Glen Nelson: The loss of a health care innovator
Glen Nelson, M.D., a University of Minnesota Medical School alumnus who made substantial contributions in health care delivery and the medical device industry throughout his career, died May 14 at age 79. Nelson tirelessly sought to improve health care outcomes, whether for one patient in his care or the hundreds of thousands who benefit from medical innovation.
After earning his medical degree in 1963, Nelson completed his general surgery training at Hennepin County General Hospital (now Hennepin County Medical Center) in Minneapolis. He practiced surgery for 17 years, including 11 years as chairman, president, and chief executive officer of the Park Nicollet Medical Center. He was also a clinical professor of surgery at the University of Minnesota. In 1988, Nelson became vice chairman of Medtronic Inc., serving in that role until his retirement in 2002. Asked to describe the transition from doctor of medicine to business executive, he stated, “As a surgeon, you save one life at a time, but with medical devices, you know you are saving so many more.”

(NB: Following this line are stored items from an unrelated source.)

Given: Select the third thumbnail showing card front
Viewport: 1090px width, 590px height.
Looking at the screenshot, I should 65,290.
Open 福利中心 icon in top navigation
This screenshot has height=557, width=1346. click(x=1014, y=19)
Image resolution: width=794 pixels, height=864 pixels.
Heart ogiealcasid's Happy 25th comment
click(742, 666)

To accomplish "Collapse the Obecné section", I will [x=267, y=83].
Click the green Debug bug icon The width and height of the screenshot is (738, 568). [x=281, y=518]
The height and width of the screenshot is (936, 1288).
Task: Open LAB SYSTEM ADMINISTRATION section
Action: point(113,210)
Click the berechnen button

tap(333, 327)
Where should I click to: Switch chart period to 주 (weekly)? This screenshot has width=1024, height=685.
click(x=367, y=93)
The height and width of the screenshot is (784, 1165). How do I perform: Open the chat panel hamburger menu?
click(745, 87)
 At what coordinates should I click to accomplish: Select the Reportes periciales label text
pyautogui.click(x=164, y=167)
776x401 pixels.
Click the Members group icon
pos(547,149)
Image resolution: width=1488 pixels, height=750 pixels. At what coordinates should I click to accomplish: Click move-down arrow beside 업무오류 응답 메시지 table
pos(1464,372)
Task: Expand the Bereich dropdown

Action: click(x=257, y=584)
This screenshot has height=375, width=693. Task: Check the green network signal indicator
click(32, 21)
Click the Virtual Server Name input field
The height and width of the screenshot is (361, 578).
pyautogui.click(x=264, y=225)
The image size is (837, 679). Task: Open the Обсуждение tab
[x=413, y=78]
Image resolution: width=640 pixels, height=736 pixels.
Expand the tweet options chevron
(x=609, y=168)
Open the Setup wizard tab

Nelson helped pioneer and lead Medtronic innovations in heart rhythm therapies, from pacemakers to defibrillators, heart valves, and stents. After retiring from Medtronic, he founded GDN Holdings, focusing his expertise on health care start-up ventures. His reputation as a health care innovator and forward thinker was evidenced by his abundant board service, which included advising multiple community organizations, academic institutions, nonprofit organizations, and corporations over the years.
As a surgeon, you save one life at a time, but with medical devices, you know you are saving so many more.
– Glen Nelson, M.D.
Scott Ward, chief executive officer of Cardiovascular Systems Inc., called Nelson “an extraordinary world leader in health care. He had boundless enthusiasm to improve the human condition. Whether it was improving the quality of life or saving lives, he knew about cardiac, brain, and spinal cord stimulation; orthopaedics; and cardiology. His interests spanned nearly all of medicine.”
Nelson, who received numerous awards for his achievements, was presented with the University of Minnesota Outstanding Achievement Award in 2008 and was named a 2013 Harold S. Diehl Award recipient by the Medical Alumni Society.
Nelson is survived by his wife, Marilyn Carlson Nelson; 3 children; 6 grandchildren; and 3 step-grandchildren.